::: Provided material

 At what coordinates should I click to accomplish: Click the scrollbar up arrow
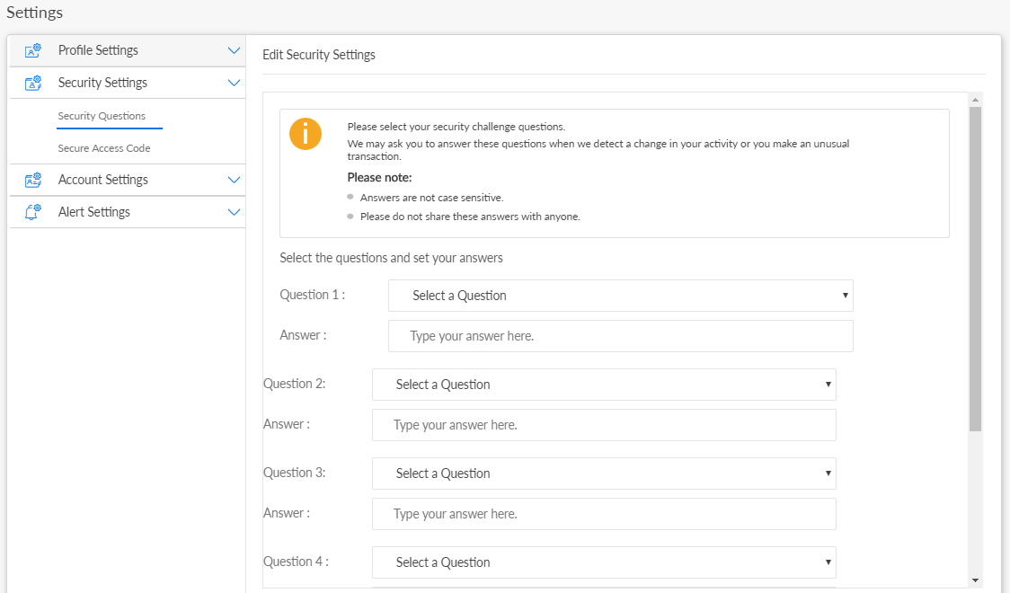coord(976,99)
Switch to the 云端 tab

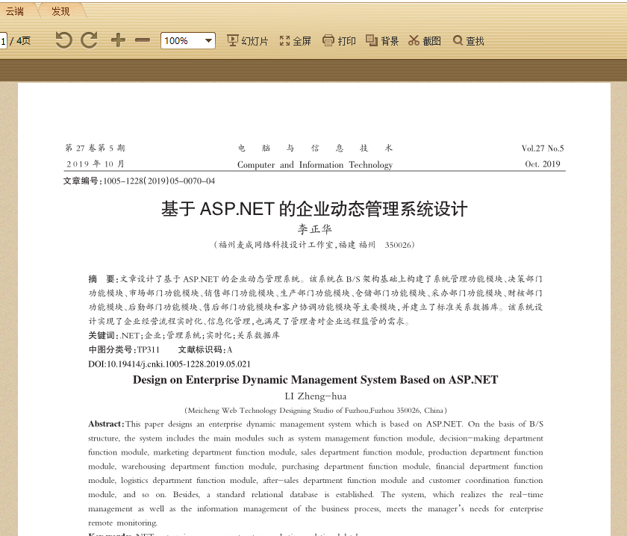point(15,10)
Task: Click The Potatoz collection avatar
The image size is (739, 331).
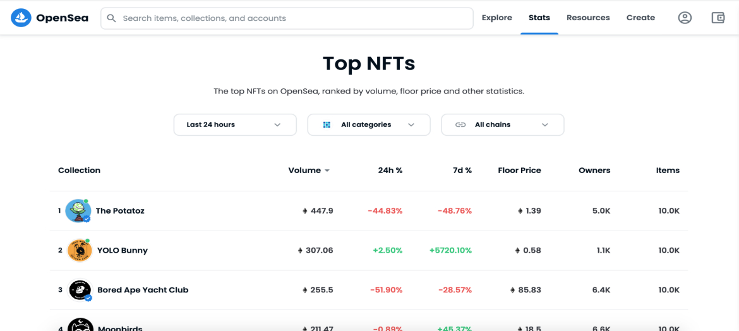Action: (78, 211)
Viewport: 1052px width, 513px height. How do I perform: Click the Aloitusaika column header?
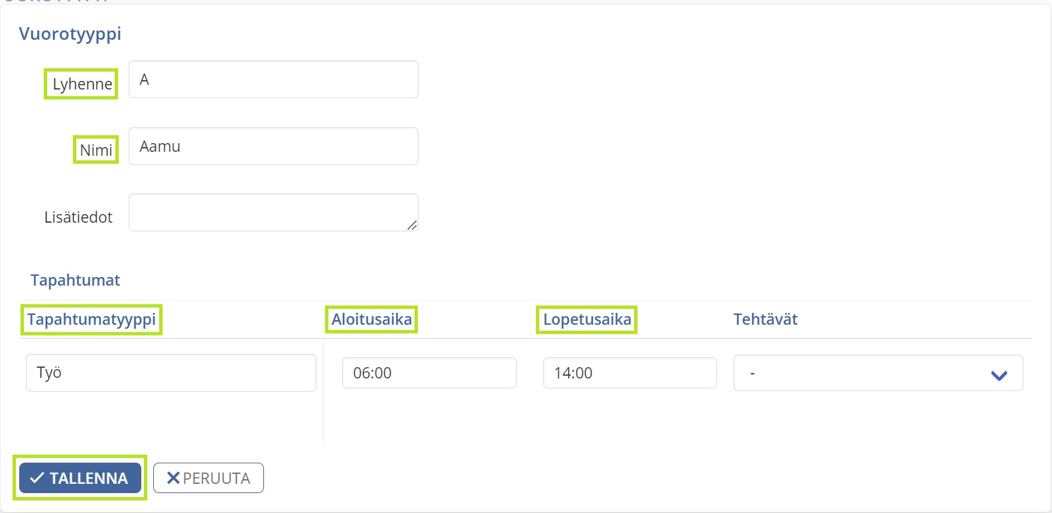click(371, 319)
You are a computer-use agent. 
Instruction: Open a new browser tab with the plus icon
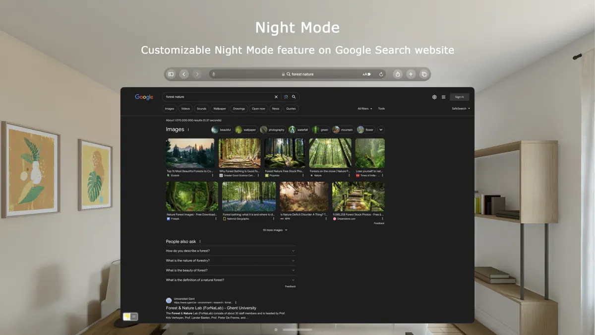point(411,74)

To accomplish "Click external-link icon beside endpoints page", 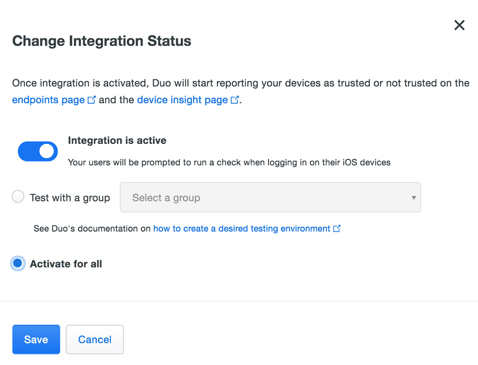I will click(91, 100).
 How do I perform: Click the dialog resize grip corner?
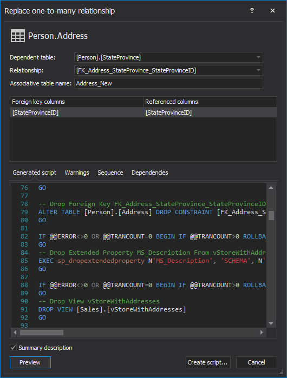[x=281, y=372]
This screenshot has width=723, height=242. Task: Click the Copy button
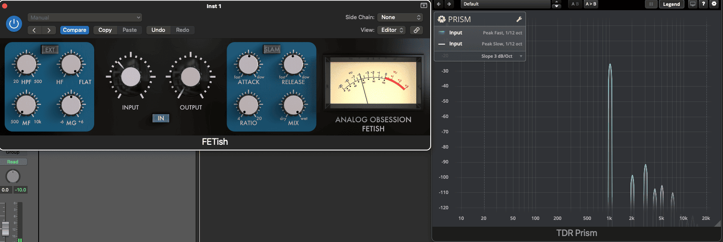105,30
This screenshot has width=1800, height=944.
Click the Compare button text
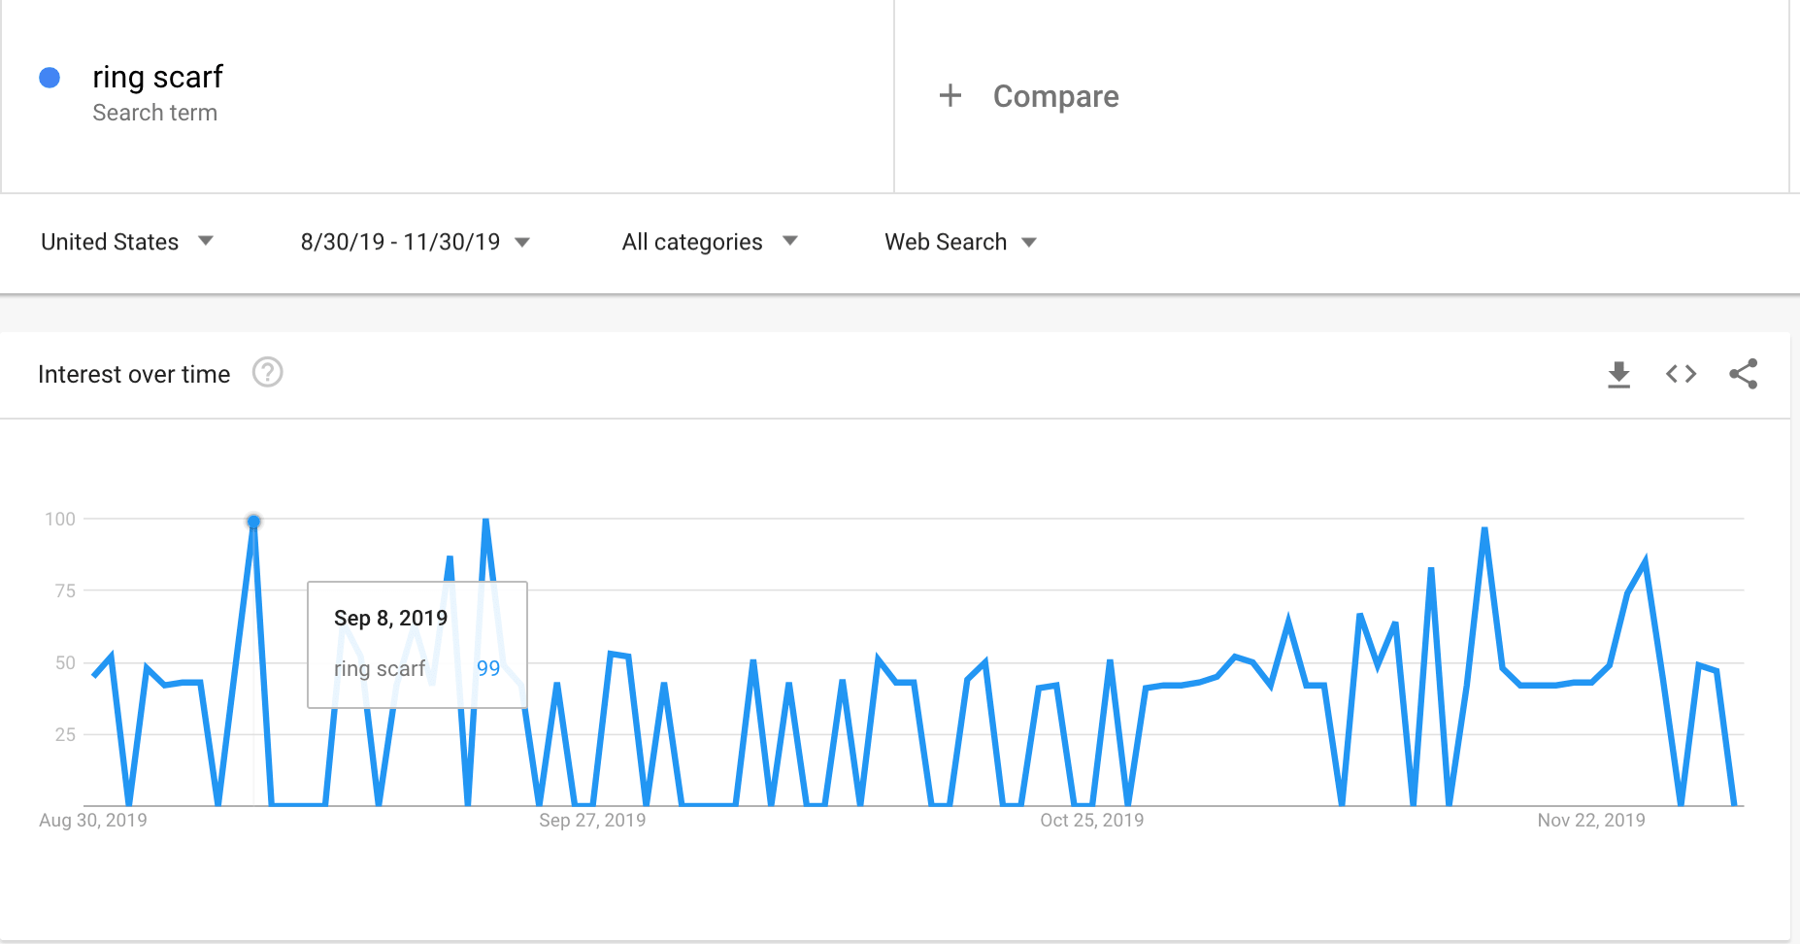[x=1055, y=96]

::::::

## Problem description:
Leaving out every picture, repeat exactly the lines of the records from the start through the line that has "You are a computer-use agent.".

## Task output:
 At what coordinates should I click to accomplish: Click the scrollbar up arrow
coord(976,99)
Switch to the 云端 tab

point(15,10)
Task: Click The Potatoz collection avatar
The image size is (739, 331).
Action: (78, 211)
Viewport: 1052px width, 513px height. How do I perform: Click the Aloitusaika column header?
click(371, 319)
You are a computer-use agent. 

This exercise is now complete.